[Entries taken from a collection]
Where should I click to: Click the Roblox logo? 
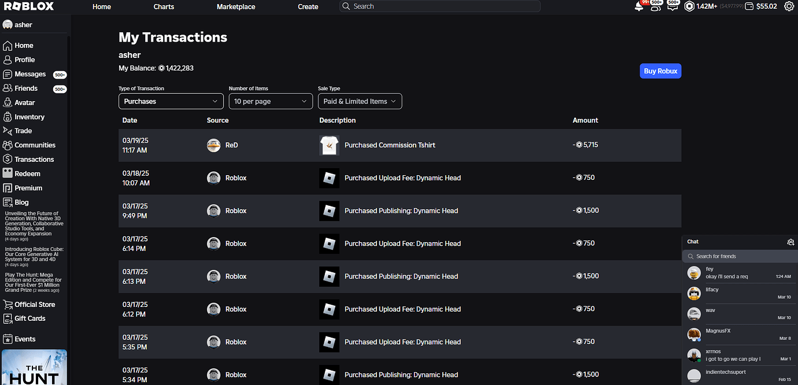pos(29,6)
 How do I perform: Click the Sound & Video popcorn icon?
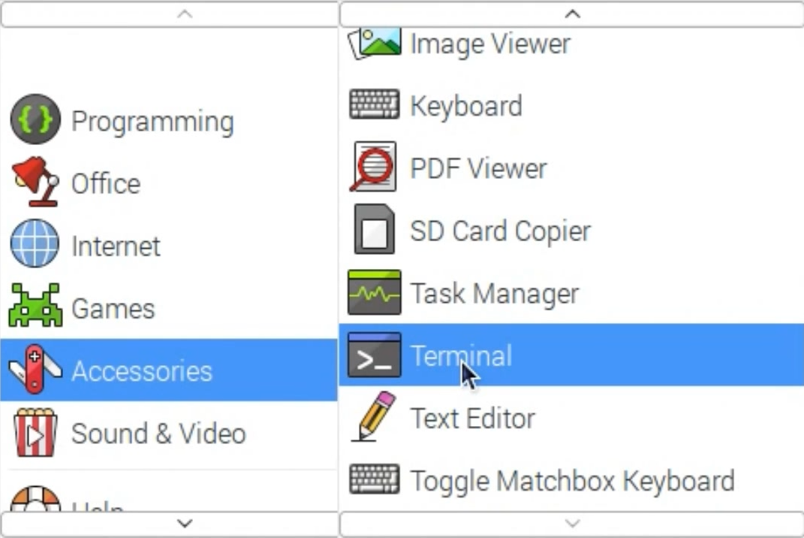tap(35, 432)
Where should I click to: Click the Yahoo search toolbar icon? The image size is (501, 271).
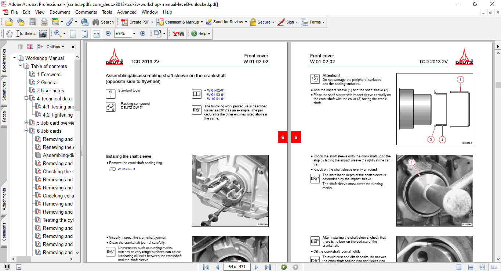[x=177, y=33]
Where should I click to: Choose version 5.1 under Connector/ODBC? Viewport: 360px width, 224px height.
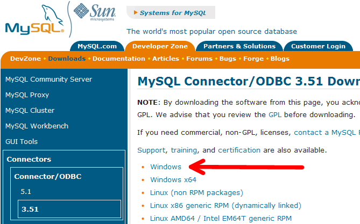(26, 191)
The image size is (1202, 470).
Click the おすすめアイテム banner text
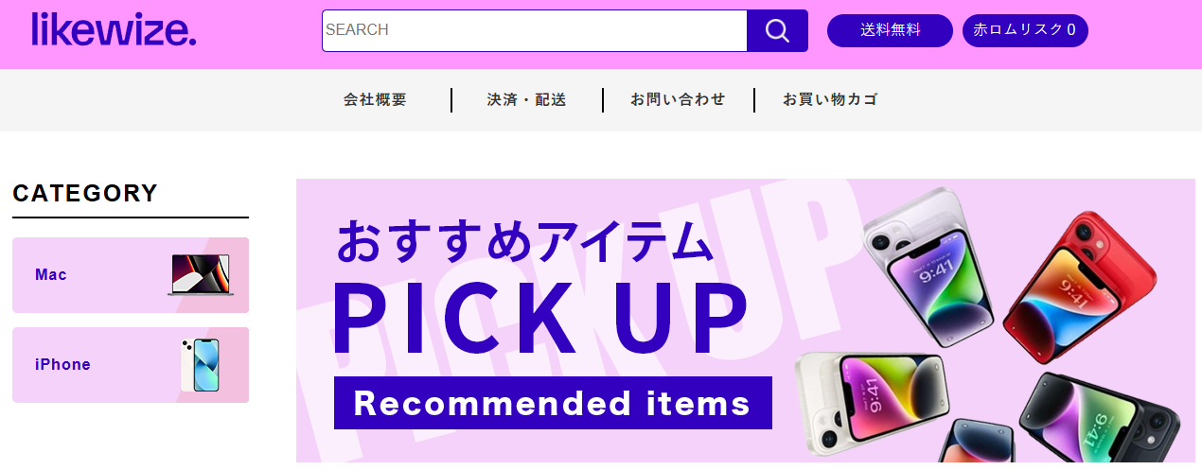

→ TASK GOAL: Print once more, exactly, the lines from the one with "The image size is (1202, 470)." through the last line of the data, both ends included, without any pictures.

→ SOLUTION:
The image size is (1202, 470).
Click the おすすめアイテム banner text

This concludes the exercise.